Serving suggestion:  Pair with oven-baked sweet potato chips and wildCREAMERY Chipotle Lime Dip or spicy hummus kimchi dip. It doesn’t get any tastier – or easier – than this.

SMOKED GOUDA MUSHROOM QUESADILLAS are super rich and dense. Popular in the Netherlands, Gouda cheese has a rich, nutty butter flavor that intensifies with age. This brilliant pairing of earthy mushrooms and layers of warm melted cheese has us licking our chops and heading to the kitchen as we speak.

Serving suggestion:  To balance out this hearty profile, serve a bright, colorful salad on the side.
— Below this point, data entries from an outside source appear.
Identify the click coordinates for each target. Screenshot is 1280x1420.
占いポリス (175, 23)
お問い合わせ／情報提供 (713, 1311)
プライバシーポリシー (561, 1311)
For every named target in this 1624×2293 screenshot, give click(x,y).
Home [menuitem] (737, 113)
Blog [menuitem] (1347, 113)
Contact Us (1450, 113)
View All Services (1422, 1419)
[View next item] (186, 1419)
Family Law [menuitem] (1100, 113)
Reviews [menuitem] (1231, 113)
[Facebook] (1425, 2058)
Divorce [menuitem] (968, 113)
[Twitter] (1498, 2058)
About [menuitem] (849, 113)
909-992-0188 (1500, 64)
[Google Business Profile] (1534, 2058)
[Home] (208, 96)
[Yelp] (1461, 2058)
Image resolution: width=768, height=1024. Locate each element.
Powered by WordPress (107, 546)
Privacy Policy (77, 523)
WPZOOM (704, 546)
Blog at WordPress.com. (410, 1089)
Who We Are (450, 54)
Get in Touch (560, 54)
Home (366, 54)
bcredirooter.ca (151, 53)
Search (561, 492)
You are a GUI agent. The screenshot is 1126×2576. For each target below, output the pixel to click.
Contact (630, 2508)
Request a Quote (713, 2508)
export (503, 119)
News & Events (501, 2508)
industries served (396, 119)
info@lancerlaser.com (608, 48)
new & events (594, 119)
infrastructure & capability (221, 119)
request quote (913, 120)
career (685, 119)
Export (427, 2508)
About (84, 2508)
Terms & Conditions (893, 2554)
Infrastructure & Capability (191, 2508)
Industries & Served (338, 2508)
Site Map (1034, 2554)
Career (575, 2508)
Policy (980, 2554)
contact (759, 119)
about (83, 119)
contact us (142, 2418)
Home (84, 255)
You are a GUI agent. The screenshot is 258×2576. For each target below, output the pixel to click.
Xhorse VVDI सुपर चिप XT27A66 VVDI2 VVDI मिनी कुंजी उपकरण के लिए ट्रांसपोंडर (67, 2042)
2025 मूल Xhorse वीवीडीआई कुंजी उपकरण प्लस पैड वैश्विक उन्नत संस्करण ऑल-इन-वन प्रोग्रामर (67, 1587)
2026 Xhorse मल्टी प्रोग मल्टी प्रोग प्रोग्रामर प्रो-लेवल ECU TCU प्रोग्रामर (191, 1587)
Packed with protein and probiotics, as well as essential vitamins and minerals, Lexi Borr’s Superfood Salad meets all our healthy eating requirements – and it can be ready in just 15 minutes!

KIMCHI QUESADILLAS are a fusion of popular Mexican and Korean flavors. A blend of Mexican cheeses, avocado, and lime offer a palette-pleasing contrast to the sharp tang of Korean Kimchi (a crunchy mix of fermented cabbage, sea veggies, chiles, onions, and traditional spices). Topped off with a chunky red salsa and jalapeño sriracha, this So-Cal favorite is a powerhouse of explosive flavors.

Serving suggestion:  Rest your tastebuds between bites by toning things down a bit with a cup of Korean seaweed soup. Made from chicken or beef broth and flavored with garlic, soy sauce, and a dash of sesame oil, this traditional dish is a real people pleaser – and it’s a great source of iodine and iron to boot!

The five quesadilla recipes above are just the tip of the iceberg. It doesn’t matter how old you are, where you come from, or whether you’re a vegetarian, flexitarian, or anything-goes-atarian, if you have a heartbeat, there’s a quesadilla recipe tailor-made just for you. Join the rest of us quesadilla lovers and begin your quest today. All it takes is a tortilla, some cheese, and a whole lot of imagination.